EXERCISE PROMPT.
In the genealogy post below, condense the paragraph beginning "I found a researcher in Allegan" into a short bulleted list that keeps its main facts.

DOCUMENT TEXT.
.....

Wednesday, August 19, 2015

Persistence definitely pays off..........

I haven't written much about ancestors that I don't have a lot of information on but a package arrived in the mail today that made me decide this was a good topic.

I wrote last year about my maternal grandmother's family tree and her handwritten tree.  One of the pages was just a drawn out tree that showed that her mother's (Minnie) mother Augusta Muche Comstock (wife of George Delmer Comstock) - it lists that Augusta's mother was "Minnie Schuman" and her father "August Muche".  I had nothing further until I found what I figured was the ship log (based on age and families in Allegan MI):
"Ann & Lizzy 06/15/1866" - Schumann family bottom right

I found a researcher in Allegan that was willing to do some lookups for me (in the link I wrote a little about her).  In 3 packets of information she found so much information for me regarding the Schumann family, even getting information about my 3rd great grandmother "Minnie", proving her mother was Beate Monties Schumann.  I started researching the descendants of Beate and traced several of the families, eventually finding a woman named Nancy in Maryland, who's great grandfather William Frederick Schumann was one of Minnie's brothers.  I emailed her in early 2006, letting her know how we were distantly related, and asking her if she had any photos.  I got a response back 4/29/2006 indicating that she had photos from when her grandparents house was cleaned out but that her grandma's 2 sisters lived there for awhile and all the photos were mixed together.  She wasn't sure how much help she could be but when she had time she'd be in touch.

.....

DATA EXCERPT.
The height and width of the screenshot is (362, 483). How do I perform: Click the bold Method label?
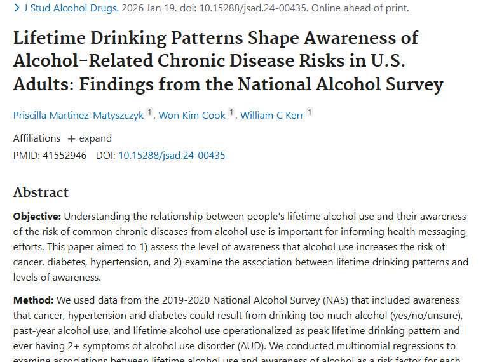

.....

FINISHED EXERCISE.
- A researcher in Allegan agreed to do lookups and sent 3 packets of information on the Schumann family.
- The information proved that Beate Monties Schumann was the mother of "Minnie," the writer's 3rd great grandmother.
- Tracing Beate's descendants led to Nancy in Maryland, whose great grandfather William Frederick Schumann was one of Minnie's brothers.
- In early 2006 the writer emailed Nancy to explain the relationship and ask about photos.
- On 4/29/2006 Nancy replied that she had photos from her grandparents' house. They were mixed with photos from her grandma's 2 sisters, who had lived there for a while. She was unsure how much she could help but would be in touch when she had time.